Task requirements -
1. Repeat the email rates text word for word, everything from "Let’s demystify what" down to "email open rate.".
2. Please answer these questions from the email rates text:
(a) If one subscriber opens an email 5 times, how many times is that counted?
(b) In the click rate formula, what are clicks divided by?
(c) What do some email services have that remove emails without reporting back?

Let’s demystify what a good email open rate actually is. All too often people expect unrealistic open and click rates and are disappointed when they only achieve one-third of that.
This post explains how our email delivery, open, and click rates are calculated, and what we mean by a “good” email open rate.
How our delivery, open and click rates are calculated
Our rates are calculated on a per subscriber basis, rather than total values. This is called unique and it means that if one subscriber opens the email 5 times, then it only counts once, so you could never have more than 100%. This is a much more accurate way of calculating how many people have enjoyed your newsletter.
Delivery rate % = (Emails Delivered ÷ Emails Sent) x 100
Open rate % = (Opens ÷ Emails Delivered) x 100
Click rate % = (Clicks ÷ Opens) x 100
How do we record email stats?
Delivered emails are all emails where we don’t receive a notification from the end email server that says the email couldn’t be delivered to the recipient. There’s no other way to do it. This doesn’t mean that all delivered emails are delivered; some email services have spam filters that remove the emails (before they even get as far as the recipient’s inbox) but don’t report back to tell us so.

Stored records

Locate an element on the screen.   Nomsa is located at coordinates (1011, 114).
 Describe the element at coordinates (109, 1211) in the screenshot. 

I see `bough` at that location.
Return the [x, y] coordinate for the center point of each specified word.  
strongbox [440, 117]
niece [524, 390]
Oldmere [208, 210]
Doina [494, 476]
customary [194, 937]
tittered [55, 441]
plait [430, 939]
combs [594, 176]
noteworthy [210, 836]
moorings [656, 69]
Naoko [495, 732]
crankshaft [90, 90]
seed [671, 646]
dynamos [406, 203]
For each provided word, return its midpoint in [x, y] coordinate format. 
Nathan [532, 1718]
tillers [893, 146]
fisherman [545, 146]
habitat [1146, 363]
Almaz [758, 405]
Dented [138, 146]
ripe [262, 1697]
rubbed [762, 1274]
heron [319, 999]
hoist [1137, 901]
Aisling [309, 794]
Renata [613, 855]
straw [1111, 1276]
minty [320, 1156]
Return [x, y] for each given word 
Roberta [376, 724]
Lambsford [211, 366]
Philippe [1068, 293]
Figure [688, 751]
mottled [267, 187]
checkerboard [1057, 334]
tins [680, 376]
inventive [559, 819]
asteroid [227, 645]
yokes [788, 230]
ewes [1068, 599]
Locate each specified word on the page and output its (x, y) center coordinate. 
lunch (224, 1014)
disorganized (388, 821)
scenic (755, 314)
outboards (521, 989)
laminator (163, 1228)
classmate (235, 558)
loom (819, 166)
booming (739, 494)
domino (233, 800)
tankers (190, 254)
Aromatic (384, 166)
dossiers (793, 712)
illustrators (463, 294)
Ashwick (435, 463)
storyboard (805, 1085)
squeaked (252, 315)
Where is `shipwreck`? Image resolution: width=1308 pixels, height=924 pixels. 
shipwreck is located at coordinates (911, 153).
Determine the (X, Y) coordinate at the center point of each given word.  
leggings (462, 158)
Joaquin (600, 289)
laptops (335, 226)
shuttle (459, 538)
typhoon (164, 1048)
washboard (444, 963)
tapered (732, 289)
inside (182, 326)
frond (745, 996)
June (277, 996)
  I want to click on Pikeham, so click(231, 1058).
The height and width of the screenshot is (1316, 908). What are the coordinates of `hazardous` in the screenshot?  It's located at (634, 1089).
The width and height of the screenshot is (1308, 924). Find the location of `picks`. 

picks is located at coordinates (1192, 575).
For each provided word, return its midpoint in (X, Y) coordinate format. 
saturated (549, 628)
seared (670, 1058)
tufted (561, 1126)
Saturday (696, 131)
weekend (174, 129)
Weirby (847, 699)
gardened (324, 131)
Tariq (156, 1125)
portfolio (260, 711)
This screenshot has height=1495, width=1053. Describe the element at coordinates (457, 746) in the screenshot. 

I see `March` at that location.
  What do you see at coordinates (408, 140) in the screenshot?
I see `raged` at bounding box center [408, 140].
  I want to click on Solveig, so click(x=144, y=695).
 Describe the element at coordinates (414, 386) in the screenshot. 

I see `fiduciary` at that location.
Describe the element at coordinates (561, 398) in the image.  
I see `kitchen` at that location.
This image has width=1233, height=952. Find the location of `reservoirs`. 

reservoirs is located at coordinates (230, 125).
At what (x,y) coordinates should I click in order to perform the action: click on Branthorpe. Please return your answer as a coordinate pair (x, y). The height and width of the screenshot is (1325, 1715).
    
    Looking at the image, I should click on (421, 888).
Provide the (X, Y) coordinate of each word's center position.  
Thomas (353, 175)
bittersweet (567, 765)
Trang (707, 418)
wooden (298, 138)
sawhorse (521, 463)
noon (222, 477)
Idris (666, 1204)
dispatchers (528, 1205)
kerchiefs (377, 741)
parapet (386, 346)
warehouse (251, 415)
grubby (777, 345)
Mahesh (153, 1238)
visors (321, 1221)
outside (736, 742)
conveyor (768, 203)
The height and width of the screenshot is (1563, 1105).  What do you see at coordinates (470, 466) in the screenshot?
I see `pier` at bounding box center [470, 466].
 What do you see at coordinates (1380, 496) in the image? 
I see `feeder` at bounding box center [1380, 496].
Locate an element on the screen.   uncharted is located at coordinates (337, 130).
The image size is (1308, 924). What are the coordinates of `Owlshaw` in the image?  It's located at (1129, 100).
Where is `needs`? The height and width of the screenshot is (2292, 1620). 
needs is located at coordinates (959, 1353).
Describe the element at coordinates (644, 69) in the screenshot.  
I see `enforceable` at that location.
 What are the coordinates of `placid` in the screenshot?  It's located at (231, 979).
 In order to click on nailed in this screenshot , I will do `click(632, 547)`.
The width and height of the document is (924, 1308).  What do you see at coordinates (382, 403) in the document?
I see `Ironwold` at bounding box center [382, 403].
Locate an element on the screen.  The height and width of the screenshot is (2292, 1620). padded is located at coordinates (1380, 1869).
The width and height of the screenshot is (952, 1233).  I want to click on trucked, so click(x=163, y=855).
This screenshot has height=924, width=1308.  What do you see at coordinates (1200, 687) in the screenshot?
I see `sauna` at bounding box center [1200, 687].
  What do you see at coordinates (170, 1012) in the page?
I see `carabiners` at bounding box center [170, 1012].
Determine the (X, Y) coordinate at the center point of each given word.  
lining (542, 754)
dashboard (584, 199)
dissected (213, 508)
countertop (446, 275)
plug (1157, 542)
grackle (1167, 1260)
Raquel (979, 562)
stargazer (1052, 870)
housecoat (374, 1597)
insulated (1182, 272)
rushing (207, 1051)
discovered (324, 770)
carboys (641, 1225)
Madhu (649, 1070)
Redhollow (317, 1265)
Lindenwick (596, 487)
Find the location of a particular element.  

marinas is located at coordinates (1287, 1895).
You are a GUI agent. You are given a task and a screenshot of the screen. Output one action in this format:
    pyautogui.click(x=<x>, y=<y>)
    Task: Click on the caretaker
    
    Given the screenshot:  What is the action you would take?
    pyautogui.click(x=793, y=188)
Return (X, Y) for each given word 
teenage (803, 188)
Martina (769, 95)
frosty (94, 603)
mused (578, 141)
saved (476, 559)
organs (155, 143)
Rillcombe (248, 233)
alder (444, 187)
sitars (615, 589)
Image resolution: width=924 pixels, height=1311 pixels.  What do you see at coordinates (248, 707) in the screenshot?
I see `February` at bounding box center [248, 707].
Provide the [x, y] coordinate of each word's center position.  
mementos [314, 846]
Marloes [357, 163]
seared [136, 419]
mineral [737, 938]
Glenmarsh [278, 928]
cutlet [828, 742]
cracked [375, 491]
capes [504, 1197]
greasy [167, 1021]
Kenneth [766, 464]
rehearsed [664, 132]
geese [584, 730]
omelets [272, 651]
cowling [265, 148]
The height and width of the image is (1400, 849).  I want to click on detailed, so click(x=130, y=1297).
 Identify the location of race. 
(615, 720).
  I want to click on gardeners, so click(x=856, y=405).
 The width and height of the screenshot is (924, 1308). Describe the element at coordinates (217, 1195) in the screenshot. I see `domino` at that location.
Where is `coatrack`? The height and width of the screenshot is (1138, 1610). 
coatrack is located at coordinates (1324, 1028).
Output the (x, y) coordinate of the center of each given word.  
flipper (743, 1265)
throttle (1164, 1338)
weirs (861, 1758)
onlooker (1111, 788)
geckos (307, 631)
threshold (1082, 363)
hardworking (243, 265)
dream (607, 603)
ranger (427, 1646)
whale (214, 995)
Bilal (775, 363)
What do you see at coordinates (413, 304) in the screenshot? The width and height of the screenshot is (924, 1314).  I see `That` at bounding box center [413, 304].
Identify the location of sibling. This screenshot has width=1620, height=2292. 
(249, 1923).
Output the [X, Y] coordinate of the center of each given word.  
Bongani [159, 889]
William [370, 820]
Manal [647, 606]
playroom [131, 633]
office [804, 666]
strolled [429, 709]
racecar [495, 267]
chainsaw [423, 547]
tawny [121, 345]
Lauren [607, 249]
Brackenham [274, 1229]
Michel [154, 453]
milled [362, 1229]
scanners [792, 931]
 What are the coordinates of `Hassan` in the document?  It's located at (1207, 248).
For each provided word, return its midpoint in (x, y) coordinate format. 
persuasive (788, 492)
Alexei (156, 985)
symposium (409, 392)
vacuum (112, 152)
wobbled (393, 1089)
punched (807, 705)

Results for the exercise -
1.
Let’s demystify what a good email open rate actually is. All too often people expect unrealistic open and click rates and are disappointed when they only achieve one-third of that.
This post explains how our email delivery, open, and click rates are calculated, and what we mean by a “good” email open rate.

2.
(a) Once.
(b) Opens.
(c) Spam filters.